Within the boundaries of Jurong Gateway and Toh Guan, there are 3 shopping malls:
- IMM
- Jem
- Westgate

====Town centre====
The Town Centre of Jurong East is located at Jurong Regional Centre, presently known as Jurong Gateway subzone.

- Jurong East Town Centre
- Jurong Library

==Healthcare==
===Polyclinic===
Jurong East houses one polyclinic, Jurong Polyclinic, located in the Yuhua precinct. Built in 1988, it was upgraded in 2007. By 2025, the polyclinic will be relocated to a new site 150 metres from its current premises, with a 2.5 times larger capacity and include elderly-friendly features. A 700-bed nursing home will also be built on the new site to cater to the Jurong East's rapidly ageing population.

===Hospitals===
There are two hospitals in Jurong East, namely Ng Teng Fong General Hospital (a 700-bed hospital) and Jurong Community Hospital (a 400-bed hospital), located within a single integrated healthcare development.

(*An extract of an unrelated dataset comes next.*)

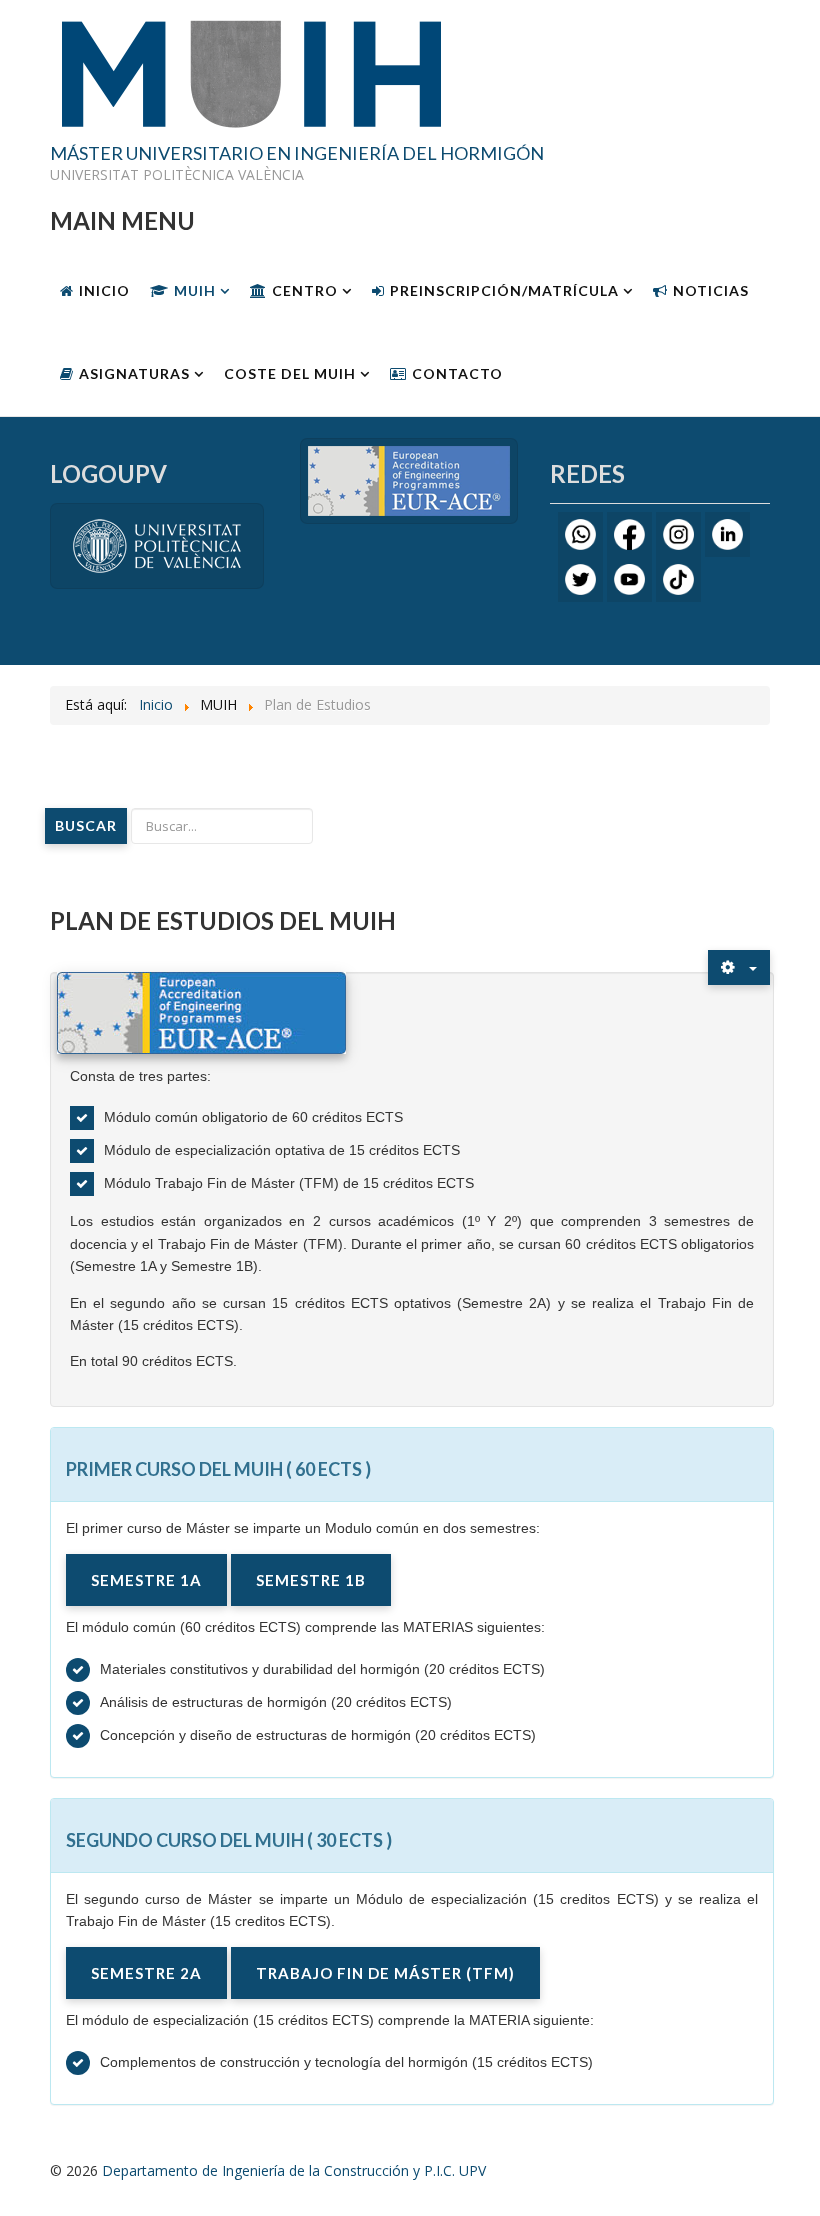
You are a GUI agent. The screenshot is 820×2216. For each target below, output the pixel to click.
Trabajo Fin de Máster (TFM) (385, 1973)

Plans for a new hospital in Jurong East were announced in the Singapore Master Plan 2003. Named Jurong General Hospital, the proposed hospital was to be located within walking distance from the Jurong East MRT station, and built by 2006 to replace the existing Alexandra Hospital. It was to have 650 beds for inpatients and 90 specialist clinics for outpatients. However, in 2004, these plans were scrapped in favour of a new 500-bed hospital in Yishun to be called Khoo Teck Puat Hospital, planned for completion by 28 March 2009.

Under the Singapore Master Plan 2008, the plan for Jurong General Hospital was revived. The hospital was renamed to Ng Teng Fong General Hospital and Jurong Community Hospital and construction was completed in 2015.